§ **Exercise aim**
Please rewrite the entries below, changing every "GUI agent" to "interface agent" and leaving everything else unchanged.

§ **Excerpted data**
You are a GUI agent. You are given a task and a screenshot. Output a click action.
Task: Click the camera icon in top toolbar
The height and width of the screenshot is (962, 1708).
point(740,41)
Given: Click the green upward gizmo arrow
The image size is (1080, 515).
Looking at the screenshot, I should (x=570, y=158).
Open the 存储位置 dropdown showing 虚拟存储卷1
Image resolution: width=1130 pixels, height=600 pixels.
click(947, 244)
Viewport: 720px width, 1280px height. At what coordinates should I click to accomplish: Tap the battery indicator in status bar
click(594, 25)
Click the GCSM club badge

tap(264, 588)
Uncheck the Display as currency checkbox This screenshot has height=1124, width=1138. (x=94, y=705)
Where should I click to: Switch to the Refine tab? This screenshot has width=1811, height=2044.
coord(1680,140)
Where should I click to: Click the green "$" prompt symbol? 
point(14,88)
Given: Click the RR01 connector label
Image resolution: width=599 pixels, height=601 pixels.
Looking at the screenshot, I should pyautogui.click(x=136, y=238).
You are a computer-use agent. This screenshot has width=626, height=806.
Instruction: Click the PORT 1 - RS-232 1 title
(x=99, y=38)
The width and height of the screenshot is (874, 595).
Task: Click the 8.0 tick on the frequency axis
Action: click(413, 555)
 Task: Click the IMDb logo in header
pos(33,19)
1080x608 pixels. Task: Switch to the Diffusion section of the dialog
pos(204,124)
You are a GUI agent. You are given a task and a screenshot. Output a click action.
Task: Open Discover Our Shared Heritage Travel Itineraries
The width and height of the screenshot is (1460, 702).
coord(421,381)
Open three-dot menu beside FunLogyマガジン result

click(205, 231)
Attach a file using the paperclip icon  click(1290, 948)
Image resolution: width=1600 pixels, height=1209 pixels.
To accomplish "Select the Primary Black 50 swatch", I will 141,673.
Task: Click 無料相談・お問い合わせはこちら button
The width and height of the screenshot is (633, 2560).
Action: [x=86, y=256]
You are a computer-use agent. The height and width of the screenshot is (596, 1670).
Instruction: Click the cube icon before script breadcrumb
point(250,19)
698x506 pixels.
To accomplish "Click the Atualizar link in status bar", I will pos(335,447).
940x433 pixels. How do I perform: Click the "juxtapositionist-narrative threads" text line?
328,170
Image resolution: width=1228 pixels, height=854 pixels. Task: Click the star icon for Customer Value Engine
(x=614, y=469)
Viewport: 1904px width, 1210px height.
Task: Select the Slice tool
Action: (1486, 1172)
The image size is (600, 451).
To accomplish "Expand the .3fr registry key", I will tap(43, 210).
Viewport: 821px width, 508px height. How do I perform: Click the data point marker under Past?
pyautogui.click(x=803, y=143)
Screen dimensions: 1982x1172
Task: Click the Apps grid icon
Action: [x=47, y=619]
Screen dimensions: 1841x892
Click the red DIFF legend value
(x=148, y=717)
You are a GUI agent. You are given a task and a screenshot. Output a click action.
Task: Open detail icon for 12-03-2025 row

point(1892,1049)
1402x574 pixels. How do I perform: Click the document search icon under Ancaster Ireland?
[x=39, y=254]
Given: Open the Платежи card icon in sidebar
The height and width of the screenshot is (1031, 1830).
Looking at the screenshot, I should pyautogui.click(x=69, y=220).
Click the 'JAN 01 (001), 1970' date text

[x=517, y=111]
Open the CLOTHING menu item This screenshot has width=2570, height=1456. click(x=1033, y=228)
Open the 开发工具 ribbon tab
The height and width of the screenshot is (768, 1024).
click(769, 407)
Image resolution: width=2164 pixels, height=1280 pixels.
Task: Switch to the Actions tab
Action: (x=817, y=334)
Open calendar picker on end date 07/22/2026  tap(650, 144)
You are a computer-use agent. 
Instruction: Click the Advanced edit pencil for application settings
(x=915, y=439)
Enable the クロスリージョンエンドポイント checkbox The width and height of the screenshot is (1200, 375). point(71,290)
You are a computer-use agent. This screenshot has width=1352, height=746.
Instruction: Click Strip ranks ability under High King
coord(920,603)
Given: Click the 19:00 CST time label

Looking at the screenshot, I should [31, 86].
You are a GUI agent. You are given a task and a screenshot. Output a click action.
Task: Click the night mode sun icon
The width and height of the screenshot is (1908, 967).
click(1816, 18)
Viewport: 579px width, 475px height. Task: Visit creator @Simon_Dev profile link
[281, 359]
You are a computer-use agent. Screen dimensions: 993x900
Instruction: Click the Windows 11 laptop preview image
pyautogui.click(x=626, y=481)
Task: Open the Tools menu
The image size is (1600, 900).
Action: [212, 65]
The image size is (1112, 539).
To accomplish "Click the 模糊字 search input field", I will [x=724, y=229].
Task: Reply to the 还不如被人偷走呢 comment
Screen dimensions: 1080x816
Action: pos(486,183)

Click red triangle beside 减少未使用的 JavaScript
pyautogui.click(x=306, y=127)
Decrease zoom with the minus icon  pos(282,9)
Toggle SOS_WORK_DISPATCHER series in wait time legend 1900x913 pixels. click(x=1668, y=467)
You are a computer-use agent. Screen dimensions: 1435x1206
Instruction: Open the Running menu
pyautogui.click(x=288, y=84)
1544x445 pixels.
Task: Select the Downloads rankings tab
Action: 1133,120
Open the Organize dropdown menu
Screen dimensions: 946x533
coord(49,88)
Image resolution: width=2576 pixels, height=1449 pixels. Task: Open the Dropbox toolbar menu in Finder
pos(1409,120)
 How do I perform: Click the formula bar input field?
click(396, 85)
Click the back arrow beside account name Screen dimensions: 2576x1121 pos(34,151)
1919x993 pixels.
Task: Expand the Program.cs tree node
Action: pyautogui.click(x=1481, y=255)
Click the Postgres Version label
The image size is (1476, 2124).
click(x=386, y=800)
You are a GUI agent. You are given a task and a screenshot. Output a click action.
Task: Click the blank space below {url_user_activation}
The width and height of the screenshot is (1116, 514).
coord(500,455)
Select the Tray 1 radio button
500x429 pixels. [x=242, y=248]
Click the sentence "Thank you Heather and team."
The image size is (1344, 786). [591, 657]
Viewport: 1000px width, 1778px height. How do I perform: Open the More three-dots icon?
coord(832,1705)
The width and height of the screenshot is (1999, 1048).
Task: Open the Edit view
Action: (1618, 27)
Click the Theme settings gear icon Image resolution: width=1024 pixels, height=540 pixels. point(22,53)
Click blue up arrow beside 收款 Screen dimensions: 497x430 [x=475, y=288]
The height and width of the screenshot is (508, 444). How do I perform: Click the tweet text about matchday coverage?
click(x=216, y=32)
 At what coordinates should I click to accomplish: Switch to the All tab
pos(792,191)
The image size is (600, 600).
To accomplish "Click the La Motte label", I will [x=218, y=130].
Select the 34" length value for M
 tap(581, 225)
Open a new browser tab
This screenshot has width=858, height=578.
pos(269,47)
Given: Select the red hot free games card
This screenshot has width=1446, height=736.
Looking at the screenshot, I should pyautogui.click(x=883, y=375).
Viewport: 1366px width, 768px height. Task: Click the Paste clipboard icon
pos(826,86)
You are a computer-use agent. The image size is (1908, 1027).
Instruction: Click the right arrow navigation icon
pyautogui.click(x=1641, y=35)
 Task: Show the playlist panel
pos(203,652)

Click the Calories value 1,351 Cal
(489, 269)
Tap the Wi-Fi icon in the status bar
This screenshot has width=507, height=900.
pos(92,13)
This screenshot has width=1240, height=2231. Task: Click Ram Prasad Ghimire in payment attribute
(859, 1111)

§ **Task response**
You are a interface agent. You are given a task and a screenshot. Output a click action.
Task: Click the camera icon in top toolbar
The height and width of the screenshot is (962, 1708).
point(740,41)
Given: Click the green upward gizmo arrow
The image size is (1080, 515).
Looking at the screenshot, I should (x=570, y=158).
Open the 存储位置 dropdown showing 虚拟存储卷1
Image resolution: width=1130 pixels, height=600 pixels.
click(947, 244)
Viewport: 720px width, 1280px height. At what coordinates should I click to accomplish: Tap the battery indicator in status bar
click(594, 25)
Click the GCSM club badge

tap(264, 588)
Uncheck the Display as currency checkbox This screenshot has height=1124, width=1138. (x=94, y=705)
Where should I click to: Switch to the Refine tab? This screenshot has width=1811, height=2044.
coord(1680,140)
Where should I click to: Click the green "$" prompt symbol? 
point(14,88)
Given: Click the RR01 connector label
Image resolution: width=599 pixels, height=601 pixels.
Looking at the screenshot, I should pyautogui.click(x=136, y=238).
You are a computer-use agent. This screenshot has width=626, height=806.
Instruction: Click the PORT 1 - RS-232 1 title
(x=99, y=38)
The width and height of the screenshot is (874, 595).
Task: Click the 8.0 tick on the frequency axis
Action: click(413, 555)
 Task: Click the IMDb logo in header
pos(33,19)
1080x608 pixels. Task: Switch to the Diffusion section of the dialog
pos(204,124)
You are a interface agent. You are given a task and a screenshot. Output a click action.
Task: Open Discover Our Shared Heritage Travel Itineraries
The width and height of the screenshot is (1460, 702).
coord(421,381)
Open three-dot menu beside FunLogyマガジン result

click(205, 231)
Attach a file using the paperclip icon  click(1290, 948)
Image resolution: width=1600 pixels, height=1209 pixels.
To accomplish "Select the Primary Black 50 swatch", I will 141,673.
Task: Click 無料相談・お問い合わせはこちら button
The width and height of the screenshot is (633, 2560).
Action: [x=86, y=256]
You are a computer-use agent. The height and width of the screenshot is (596, 1670).
Instruction: Click the cube icon before script breadcrumb
point(250,19)
698x506 pixels.
To accomplish "Click the Atualizar link in status bar", I will pos(335,447).
940x433 pixels. How do I perform: Click the "juxtapositionist-narrative threads" text line?
328,170
Image resolution: width=1228 pixels, height=854 pixels. Task: Click the star icon for Customer Value Engine
(x=614, y=469)
Viewport: 1904px width, 1210px height.
Task: Select the Slice tool
Action: (1486, 1172)
The image size is (600, 451).
To accomplish "Expand the .3fr registry key", I will tap(43, 210).
Viewport: 821px width, 508px height. How do I perform: Click the data point marker under Past?
pyautogui.click(x=803, y=143)
Screen dimensions: 1982x1172
Task: Click the Apps grid icon
Action: [x=47, y=619]
Screen dimensions: 1841x892
Click the red DIFF legend value
(x=148, y=717)
You are a interface agent. You are given a task and a screenshot. Output a click action.
Task: Open detail icon for 12-03-2025 row

point(1892,1049)
1402x574 pixels. How do I perform: Click the document search icon under Ancaster Ireland?
[x=39, y=254]
Given: Open the Платежи card icon in sidebar
The height and width of the screenshot is (1031, 1830).
Looking at the screenshot, I should pyautogui.click(x=69, y=220).
Click the 'JAN 01 (001), 1970' date text

[x=517, y=111]
Open the CLOTHING menu item This screenshot has width=2570, height=1456. click(x=1033, y=228)
Open the 开发工具 ribbon tab
The height and width of the screenshot is (768, 1024).
click(769, 407)
Image resolution: width=2164 pixels, height=1280 pixels.
Task: Switch to the Actions tab
Action: (x=817, y=334)
Open calendar picker on end date 07/22/2026  tap(650, 144)
You are a computer-use agent. 
Instruction: Click the Advanced edit pencil for application settings
(x=915, y=439)
Enable the クロスリージョンエンドポイント checkbox The width and height of the screenshot is (1200, 375). point(71,290)
You are a computer-use agent. This screenshot has width=1352, height=746.
Instruction: Click Strip ranks ability under High King
coord(920,603)
Given: Click the 19:00 CST time label

Looking at the screenshot, I should [31, 86].
You are a interface agent. You are given a task and a screenshot. Output a click action.
Task: Click the night mode sun icon
The width and height of the screenshot is (1908, 967).
click(1816, 18)
Viewport: 579px width, 475px height. Task: Visit creator @Simon_Dev profile link
[281, 359]
You are a computer-use agent. Screen dimensions: 993x900
Instruction: Click the Windows 11 laptop preview image
pyautogui.click(x=626, y=481)
Task: Open the Tools menu
The image size is (1600, 900).
Action: [212, 65]
The image size is (1112, 539).
To accomplish "Click the 模糊字 search input field", I will [x=724, y=229].
Task: Reply to the 还不如被人偷走呢 comment
Screen dimensions: 1080x816
Action: pos(486,183)

Click red triangle beside 减少未使用的 JavaScript
pyautogui.click(x=306, y=127)
Decrease zoom with the minus icon  pos(282,9)
Toggle SOS_WORK_DISPATCHER series in wait time legend 1900x913 pixels. click(x=1668, y=467)
You are a computer-use agent. Screen dimensions: 1435x1206
Instruction: Open the Running menu
pyautogui.click(x=288, y=84)
1544x445 pixels.
Task: Select the Downloads rankings tab
Action: 1133,120
Open the Organize dropdown menu
Screen dimensions: 946x533
coord(49,88)
Image resolution: width=2576 pixels, height=1449 pixels. Task: Open the Dropbox toolbar menu in Finder
pos(1409,120)
 How do I perform: Click the formula bar input field?
click(396, 85)
Click the back arrow beside account name Screen dimensions: 2576x1121 pos(34,151)
1919x993 pixels.
Task: Expand the Program.cs tree node
Action: pyautogui.click(x=1481, y=255)
Click the Postgres Version label
The image size is (1476, 2124).
click(x=386, y=800)
You are a interface agent. You are given a task and a screenshot. Output a click action.
Task: Click the blank space below {url_user_activation}
The width and height of the screenshot is (1116, 514).
coord(500,455)
Select the Tray 1 radio button
500x429 pixels. [x=242, y=248]
Click the sentence "Thank you Heather and team."
The image size is (1344, 786). [591, 657]
Viewport: 1000px width, 1778px height. How do I perform: Open the More three-dots icon?
coord(832,1705)
The width and height of the screenshot is (1999, 1048).
Task: Open the Edit view
Action: (1618, 27)
Click the Theme settings gear icon Image resolution: width=1024 pixels, height=540 pixels. point(22,53)
Click blue up arrow beside 收款 Screen dimensions: 497x430 [x=475, y=288]
The height and width of the screenshot is (508, 444). How do I perform: Click the tweet text about matchday coverage?
click(x=216, y=32)
 At what coordinates should I click to accomplish: Switch to the All tab
pos(792,191)
The image size is (600, 600).
To accomplish "Click the La Motte label", I will [x=218, y=130].
Select the 34" length value for M
 tap(581, 225)
Open a new browser tab
This screenshot has width=858, height=578.
pos(269,47)
Given: Select the red hot free games card
This screenshot has width=1446, height=736.
Looking at the screenshot, I should pyautogui.click(x=883, y=375).
Viewport: 1366px width, 768px height. Task: Click the Paste clipboard icon
pos(826,86)
You are a computer-use agent. The image size is (1908, 1027).
Instruction: Click the right arrow navigation icon
pyautogui.click(x=1641, y=35)
 Task: Show the playlist panel
pos(203,652)

Click the Calories value 1,351 Cal
(489, 269)
Tap the Wi-Fi icon in the status bar
This screenshot has width=507, height=900.
pos(92,13)
This screenshot has width=1240, height=2231. Task: Click Ram Prasad Ghimire in payment attribute
(859, 1111)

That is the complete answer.